After meeting with Pedro Sánchez this Monday in the Congress in Madrid, Inés Arrimadas (Cs) hasn't moved from her demand: a grand coalition of PSOE, PP and Cs (who in fact are unnecessary to the arithmetic) to avoid a government including Podemos and with the support of pro-independence Catalan party ERC. Both the acting prime minister and Pablo Casado (PP), however, have again shut down the idea.
In a press conference after the meeting, Arrimadas said that "Mr Sánchez has insisted that he's got an agreement with Podemos" and isn't going to move.
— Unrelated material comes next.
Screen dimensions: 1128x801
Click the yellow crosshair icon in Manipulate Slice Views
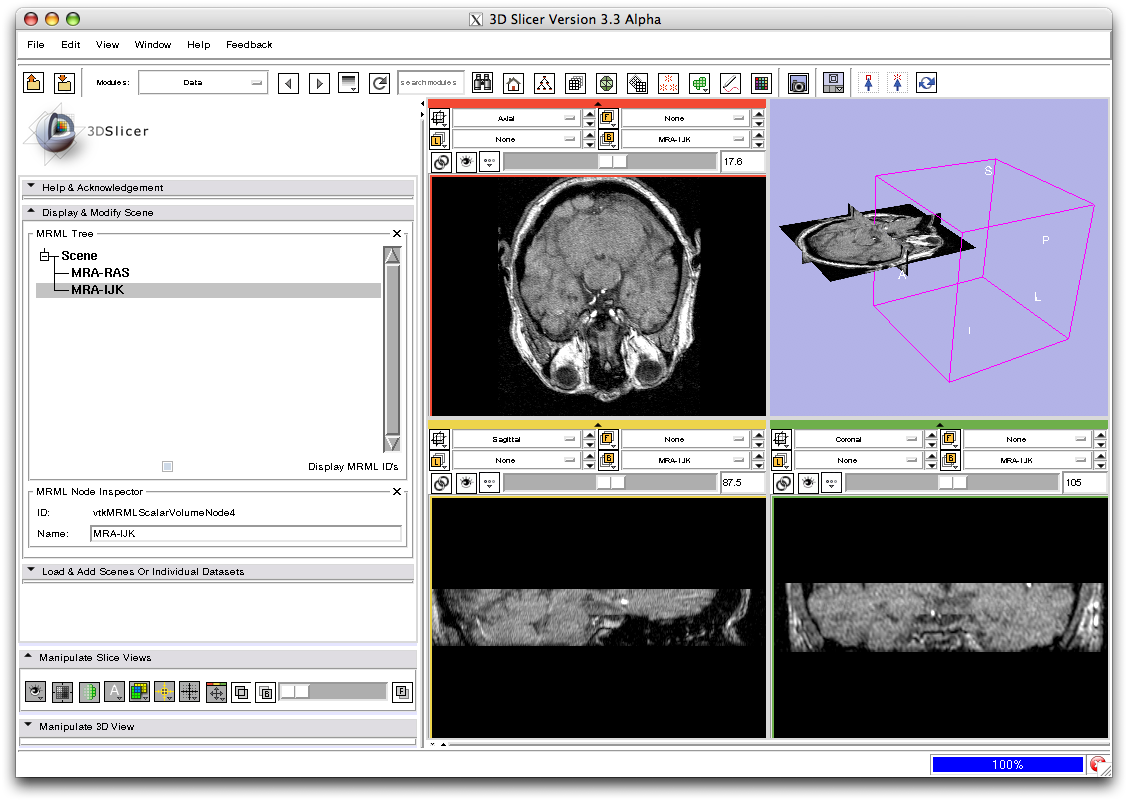point(164,691)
Nonetheless, the Cs Congress spokesperson said that "if he corrects his course, this constitutionalist path can be opened". She contrasted it to the "radical government of insomnia" with Pablo Iglesias and ERC. "I hope that Mr Sánchez reconsiders," she said.
For his part, Pablo Casado, who had met with Sánchez earlier also rejected what he called the "Arrimadas path" of a grand coalition, saying it would be a bluff. He said there are two options to "avoid ERC's support". The first, PSOE governing alone with the support of Unidas Podemos and Cs; the second, PSOE governing alone with the support of left-wing and regionalist parties and Cs' abstention. "We're holding out the hand to governability, but we cannot give support to an investiture with Podemos," he said.
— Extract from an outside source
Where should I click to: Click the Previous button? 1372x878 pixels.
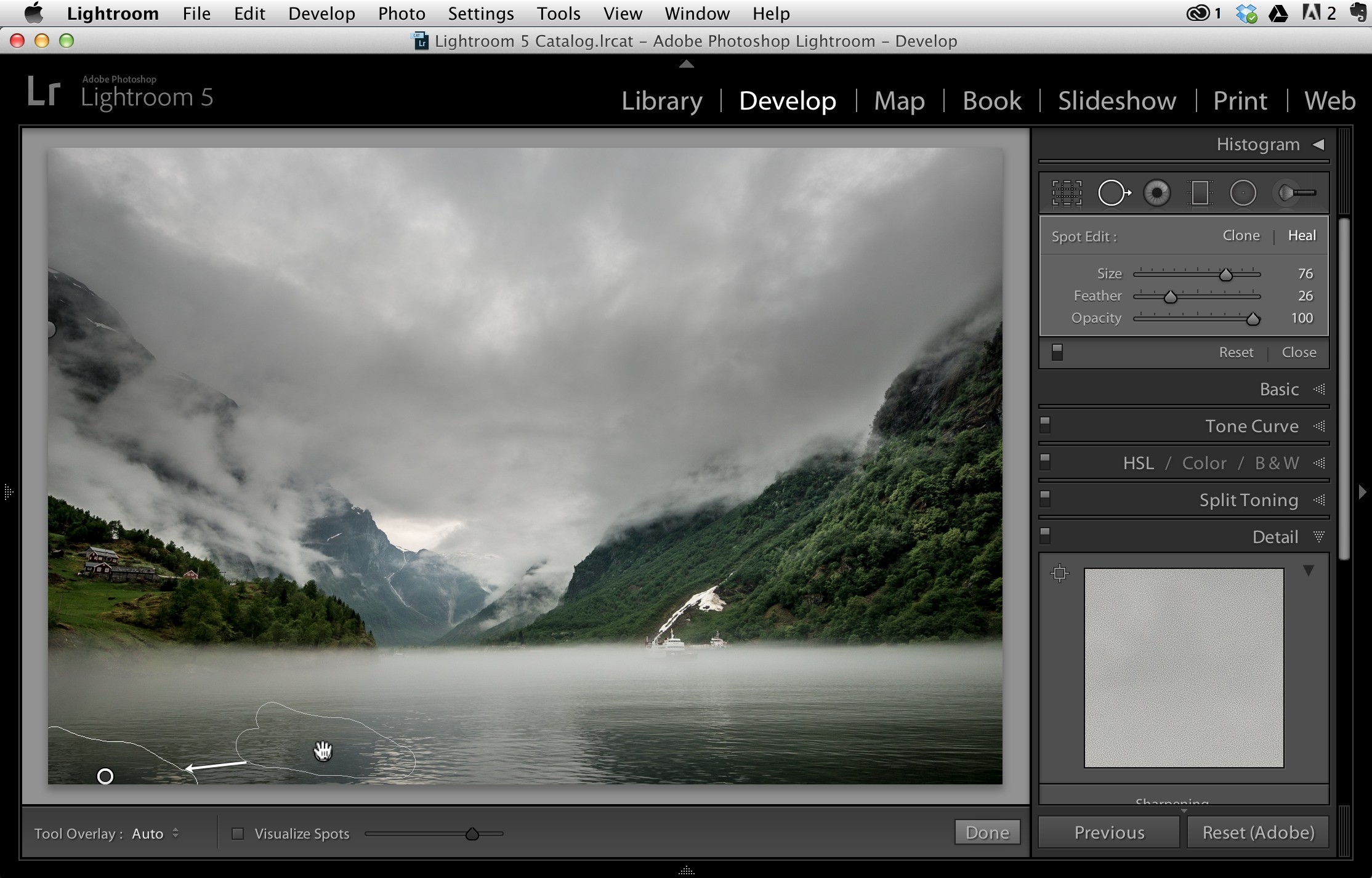pos(1109,832)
In her meeting with Sánchez, Arrimadas gave him a document with "four pillars" for the agreement and expression her party's "willingness to concede". The first point, to agree upon state pacts, a budget and the most important laws between "constitutionalist parties". The second, a national pact for education. The third, that "the [financial] crisis shouldn't fall again on the middle class". And fourth, electoral reform to introduce a minimum Spain-wide vote share threshold which would leave parties like ERC out of the Congress.